Hacker News new | ask | show | jobs
by user5994461 3500 days ago
Author from the quoted paragraph here.

0. The lifecycle of docker containers is an extremely complex topic with limited documentation. It's safe to assume that it's out of reach for 9X% of readers here. One needs to fully understand the lifecycle of their containers to attempt to run databases in Docker, that's a huge barrier to entry. Advising 100% of people to run production (i.e. permanent, long lived) databases in Docker is terrible advise.

1. The entire concept of containers is based on being ephemeral. They do have a storage (in /var/lib/docker/<cryptic-structure>) and they should be started with -rm to make sure that everything they did is cleaned up automatically after they exit. If you want to keep the data and make something around that, good look with that!

2. Wrong. There is a truckload of magic going on here from filesystems to networking. Docker is hell to debug. A fucked database hidden away in Docker will be close to impossible to debug. If you're a sysadmin, you do not want to be in that position, trust me.

3. The odds of a database issues are at lest 3 orders of magnitudes higher if running within Docker. The docker ecosystem is notoriously unstable and the filesystems are unreliable. (Plus Databases are IO intensive which is gonna trigger all the rare bugs and race conditions).

Seriously. If you got a brain cell at Docker Corp. PLEASE STOP overselling your product and advising it for absolutely everything without considerations for what people are doing.

Every time one of you guys advise to run databases in Docker, you're objecting to everything that docker stands for (i.e. statelessness). Not only it is confusing the hell out of people but it's putting them on a guaranteed path for future catastrophic failures.

Running production databases inside docker. Just because it's not strictly impossible, doesn't mean it's possible.

    [See RFC1925 https://tools.ietf.org/html/rfc1925 ]
   (3)  With sufficient thrust, pigs fly just fine. However, this is
        not necessarily a good idea. It is hard to be sure where they
        are going to land, and it could be dangerous sitting under them
        as they fly overhead.
1 comments

0. There is a plethora of documentation. Even the CLI suggests the lifecycle (start, stop, restart, pause, unpause).

1. This is simply not true. Your understanding is that they are based on being ephemeral, but this is not inherent in any sort of design of containers.

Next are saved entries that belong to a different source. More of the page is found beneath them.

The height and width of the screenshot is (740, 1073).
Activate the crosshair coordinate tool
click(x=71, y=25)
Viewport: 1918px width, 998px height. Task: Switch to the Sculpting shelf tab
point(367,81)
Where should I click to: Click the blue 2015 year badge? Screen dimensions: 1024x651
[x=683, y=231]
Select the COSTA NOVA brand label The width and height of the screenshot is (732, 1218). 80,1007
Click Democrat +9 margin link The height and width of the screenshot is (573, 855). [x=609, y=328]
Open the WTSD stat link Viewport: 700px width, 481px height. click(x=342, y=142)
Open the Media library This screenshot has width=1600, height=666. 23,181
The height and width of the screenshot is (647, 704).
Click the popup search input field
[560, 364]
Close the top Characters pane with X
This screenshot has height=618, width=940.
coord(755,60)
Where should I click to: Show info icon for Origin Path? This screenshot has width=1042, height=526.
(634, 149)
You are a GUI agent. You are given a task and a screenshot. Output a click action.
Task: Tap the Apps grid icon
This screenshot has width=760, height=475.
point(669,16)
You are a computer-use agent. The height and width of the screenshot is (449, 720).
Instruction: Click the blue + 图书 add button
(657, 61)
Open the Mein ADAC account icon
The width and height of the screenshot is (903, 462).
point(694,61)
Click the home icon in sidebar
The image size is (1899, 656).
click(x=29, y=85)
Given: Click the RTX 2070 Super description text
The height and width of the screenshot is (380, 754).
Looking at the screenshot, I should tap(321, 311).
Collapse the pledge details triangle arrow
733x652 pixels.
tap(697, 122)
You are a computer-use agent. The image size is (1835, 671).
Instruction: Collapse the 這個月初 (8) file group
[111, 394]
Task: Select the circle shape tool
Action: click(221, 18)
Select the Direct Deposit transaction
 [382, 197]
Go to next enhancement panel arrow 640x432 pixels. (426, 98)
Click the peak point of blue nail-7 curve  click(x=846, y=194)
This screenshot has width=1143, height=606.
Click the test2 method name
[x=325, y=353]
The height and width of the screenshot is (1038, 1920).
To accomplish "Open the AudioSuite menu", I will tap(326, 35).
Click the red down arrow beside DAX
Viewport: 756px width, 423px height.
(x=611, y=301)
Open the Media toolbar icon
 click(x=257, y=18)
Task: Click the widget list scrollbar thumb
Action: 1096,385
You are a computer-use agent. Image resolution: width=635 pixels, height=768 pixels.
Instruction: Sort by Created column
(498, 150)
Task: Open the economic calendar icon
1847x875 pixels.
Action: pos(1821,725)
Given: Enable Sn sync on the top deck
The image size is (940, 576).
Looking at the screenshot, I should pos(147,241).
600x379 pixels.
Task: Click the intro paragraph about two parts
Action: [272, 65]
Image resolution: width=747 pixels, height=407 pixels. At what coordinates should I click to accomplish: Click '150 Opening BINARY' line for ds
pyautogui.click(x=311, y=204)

2. Magic is not really magic when you understand what's happening. Cgroups apply resource limits on a process, namespaces limit what a process can see. These come together to make containers. The host still has full visibility on these processes just like any other process on the system.

3. Do you have data to back this up? A container is just a process that is namespaced and resource limited. If you are writing to the copy-on-write filesystem provided for the container with a database, then you are doing it wrong (in 99% of cases). For that matter, you can even use ZFS for the container FS, which has been in use in production scenarios for quite some time... performance may not be great with ZFS here but integrity will be (not that I'm advocating for writing directly to the container FS... not at all, really).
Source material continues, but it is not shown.